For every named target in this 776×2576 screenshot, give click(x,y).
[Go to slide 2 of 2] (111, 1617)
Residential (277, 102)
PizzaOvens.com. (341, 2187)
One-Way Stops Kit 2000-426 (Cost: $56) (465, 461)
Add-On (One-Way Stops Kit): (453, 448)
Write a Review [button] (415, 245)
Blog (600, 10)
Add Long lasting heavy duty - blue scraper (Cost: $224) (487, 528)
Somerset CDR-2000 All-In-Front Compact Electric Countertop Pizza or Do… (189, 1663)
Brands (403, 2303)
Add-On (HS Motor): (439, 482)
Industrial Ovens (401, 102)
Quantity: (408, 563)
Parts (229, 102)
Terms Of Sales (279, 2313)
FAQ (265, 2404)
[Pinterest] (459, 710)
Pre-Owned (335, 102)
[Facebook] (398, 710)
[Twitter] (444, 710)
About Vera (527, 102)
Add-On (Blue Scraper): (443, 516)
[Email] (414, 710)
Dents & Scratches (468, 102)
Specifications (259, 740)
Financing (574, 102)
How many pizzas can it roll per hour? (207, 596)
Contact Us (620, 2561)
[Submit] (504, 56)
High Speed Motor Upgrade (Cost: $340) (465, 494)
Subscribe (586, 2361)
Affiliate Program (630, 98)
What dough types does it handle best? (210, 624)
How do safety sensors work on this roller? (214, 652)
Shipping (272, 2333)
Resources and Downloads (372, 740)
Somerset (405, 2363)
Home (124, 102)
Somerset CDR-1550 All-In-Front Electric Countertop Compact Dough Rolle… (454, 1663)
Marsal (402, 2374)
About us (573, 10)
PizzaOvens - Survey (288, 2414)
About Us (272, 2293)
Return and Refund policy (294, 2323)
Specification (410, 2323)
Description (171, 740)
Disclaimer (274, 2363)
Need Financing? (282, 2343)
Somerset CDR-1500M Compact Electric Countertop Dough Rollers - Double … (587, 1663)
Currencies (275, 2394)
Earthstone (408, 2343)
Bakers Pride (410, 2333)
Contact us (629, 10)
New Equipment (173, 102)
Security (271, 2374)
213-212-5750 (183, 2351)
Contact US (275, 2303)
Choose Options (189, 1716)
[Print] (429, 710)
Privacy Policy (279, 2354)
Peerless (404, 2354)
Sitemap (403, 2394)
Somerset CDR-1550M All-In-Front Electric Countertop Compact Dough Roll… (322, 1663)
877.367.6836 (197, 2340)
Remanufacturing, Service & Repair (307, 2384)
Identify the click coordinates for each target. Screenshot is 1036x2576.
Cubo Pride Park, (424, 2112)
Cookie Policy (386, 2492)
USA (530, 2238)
----
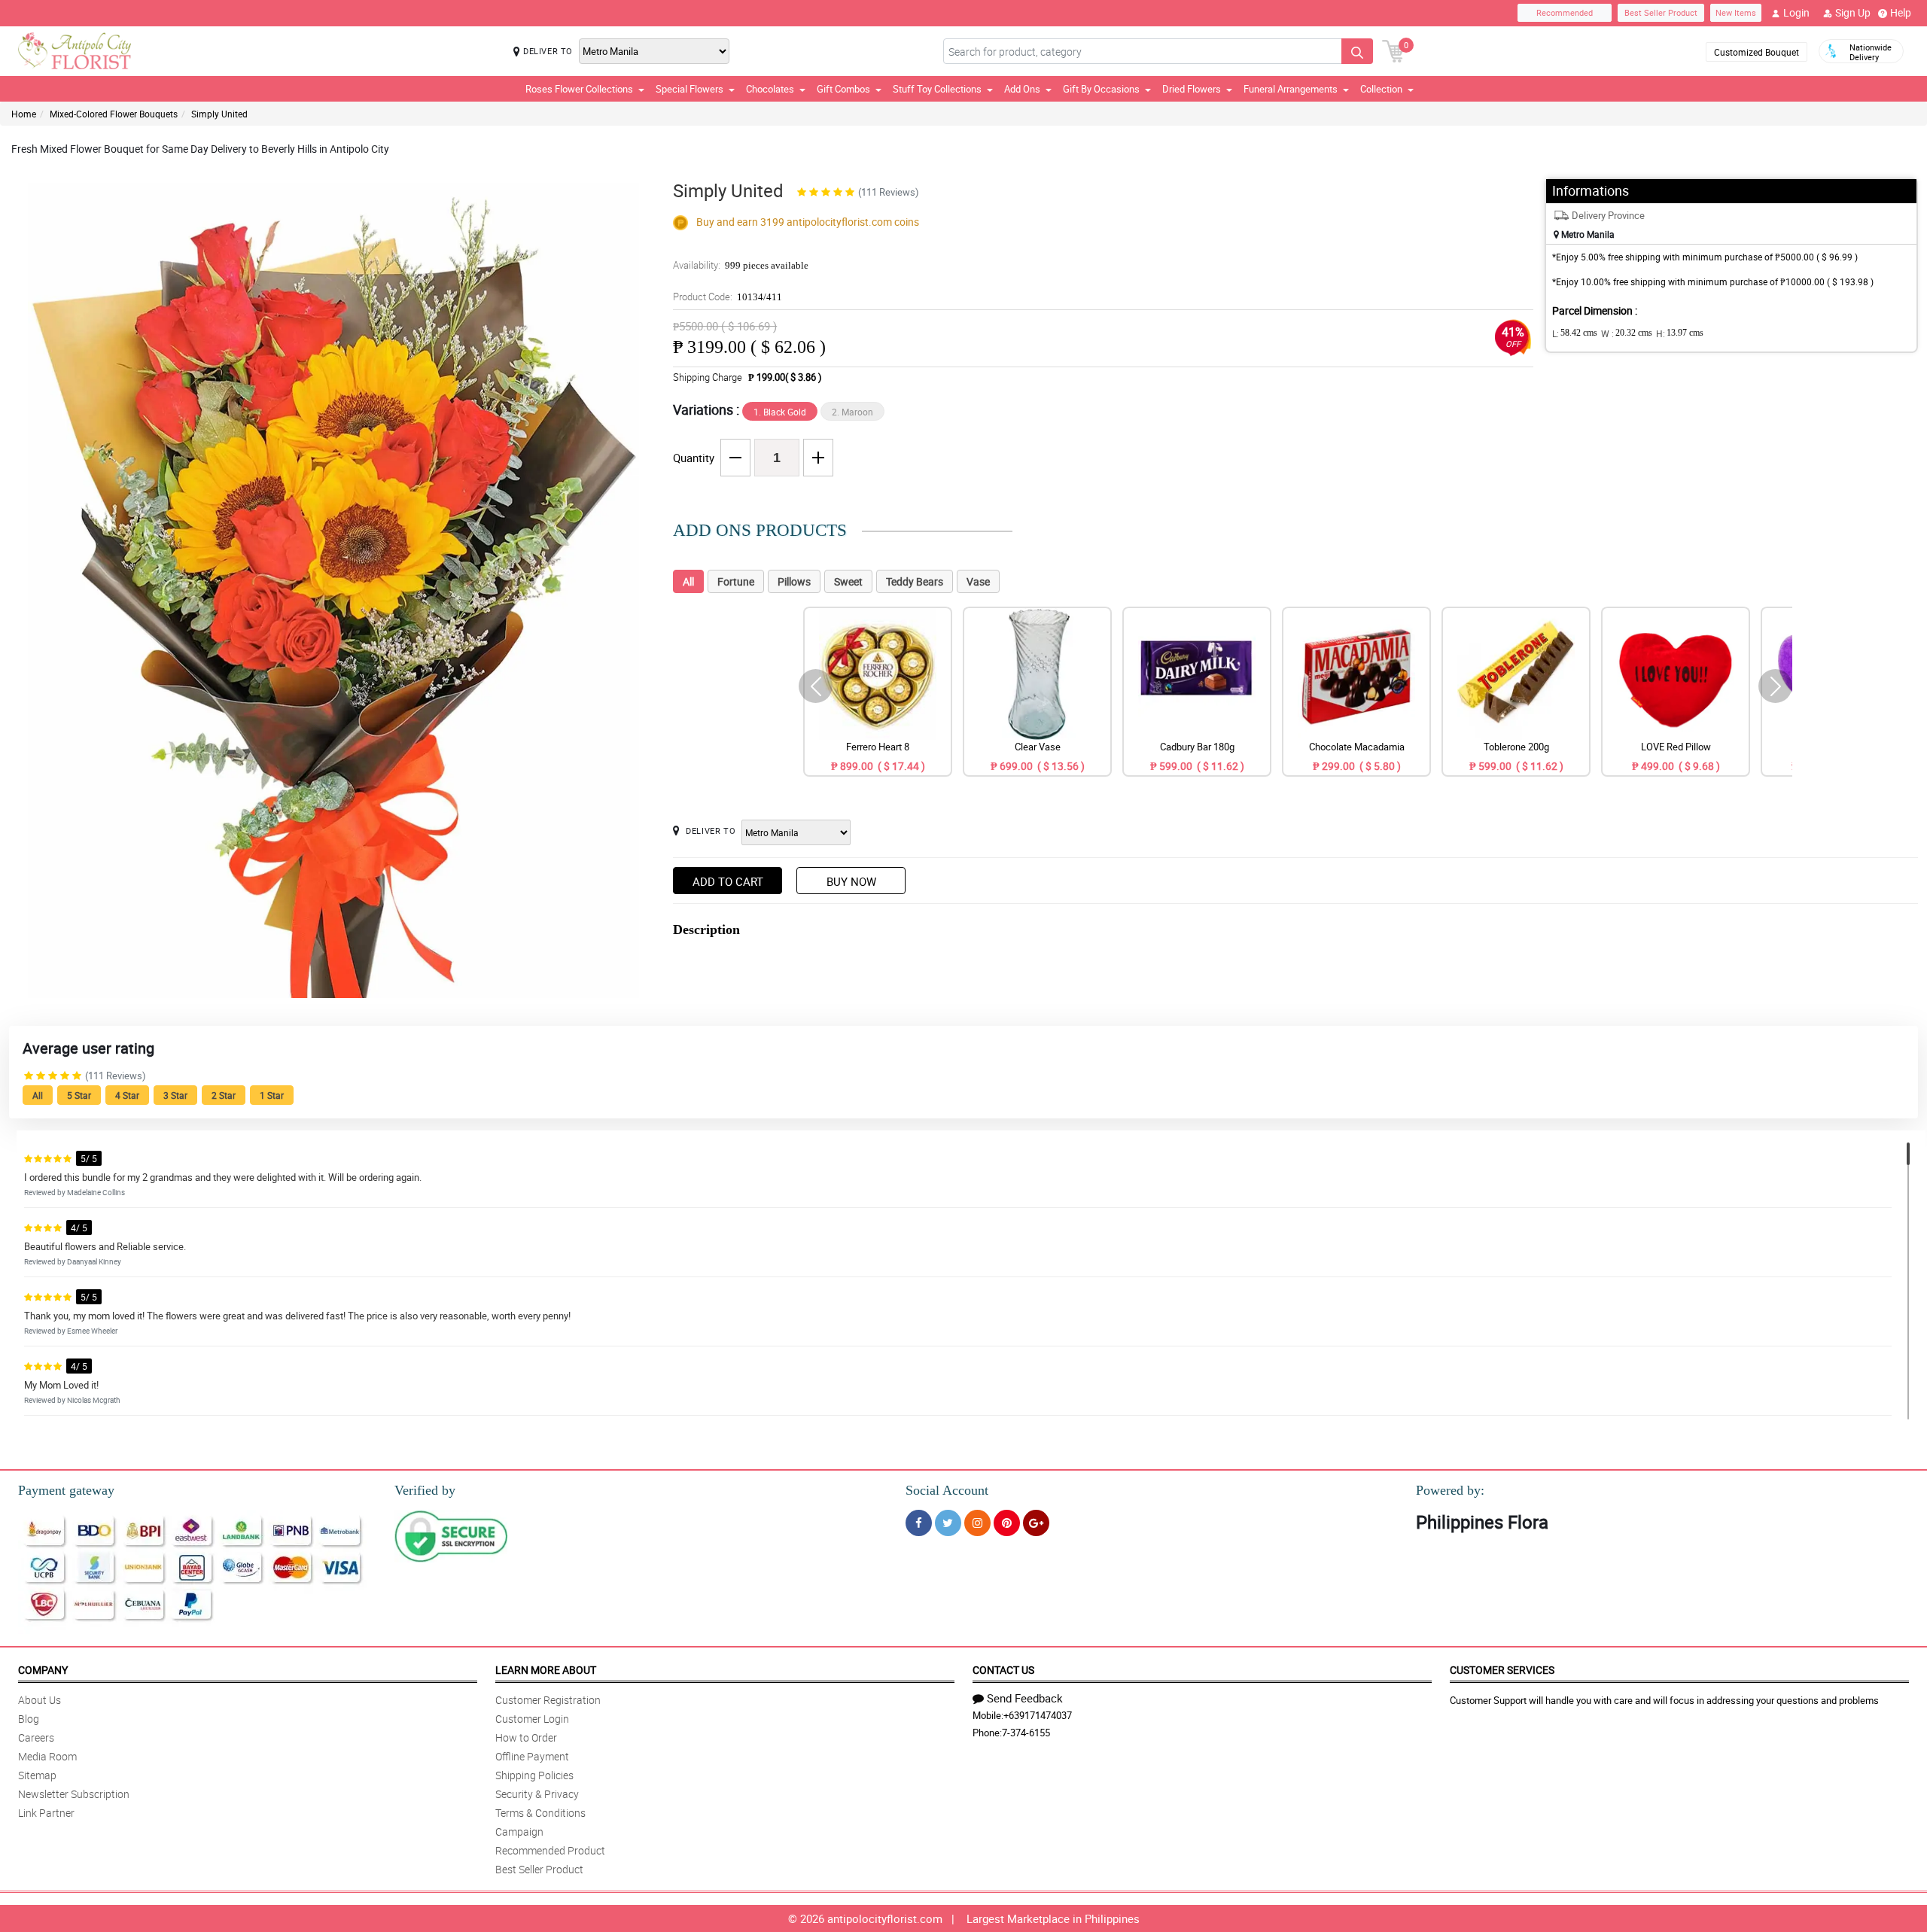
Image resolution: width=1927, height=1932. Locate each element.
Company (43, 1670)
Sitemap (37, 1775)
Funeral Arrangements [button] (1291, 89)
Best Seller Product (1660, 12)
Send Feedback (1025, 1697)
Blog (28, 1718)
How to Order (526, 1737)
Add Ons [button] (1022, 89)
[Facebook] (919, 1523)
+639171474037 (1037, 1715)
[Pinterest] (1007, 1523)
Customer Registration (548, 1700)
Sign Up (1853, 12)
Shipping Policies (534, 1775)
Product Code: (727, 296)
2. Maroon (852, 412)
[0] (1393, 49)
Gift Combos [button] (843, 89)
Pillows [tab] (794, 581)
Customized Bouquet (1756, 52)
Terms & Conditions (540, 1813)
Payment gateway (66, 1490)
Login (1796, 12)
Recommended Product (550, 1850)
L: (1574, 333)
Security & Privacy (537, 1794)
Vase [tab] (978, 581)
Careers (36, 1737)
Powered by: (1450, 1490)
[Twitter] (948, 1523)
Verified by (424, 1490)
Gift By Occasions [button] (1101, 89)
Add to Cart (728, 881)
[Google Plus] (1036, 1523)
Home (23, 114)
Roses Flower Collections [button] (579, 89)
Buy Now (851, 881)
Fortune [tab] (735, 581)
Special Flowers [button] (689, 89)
----
Your objective
Return every line of the entries above that the string "button" appears in.

Finished exercise
Write a Review [button] (415, 245)
Funeral Arrangements [button] (1291, 89)
Add Ons [button] (1022, 89)
Gift Combos [button] (843, 89)
Gift By Occasions [button] (1101, 89)
Roses Flower Collections [button] (579, 89)
Special Flowers [button] (689, 89)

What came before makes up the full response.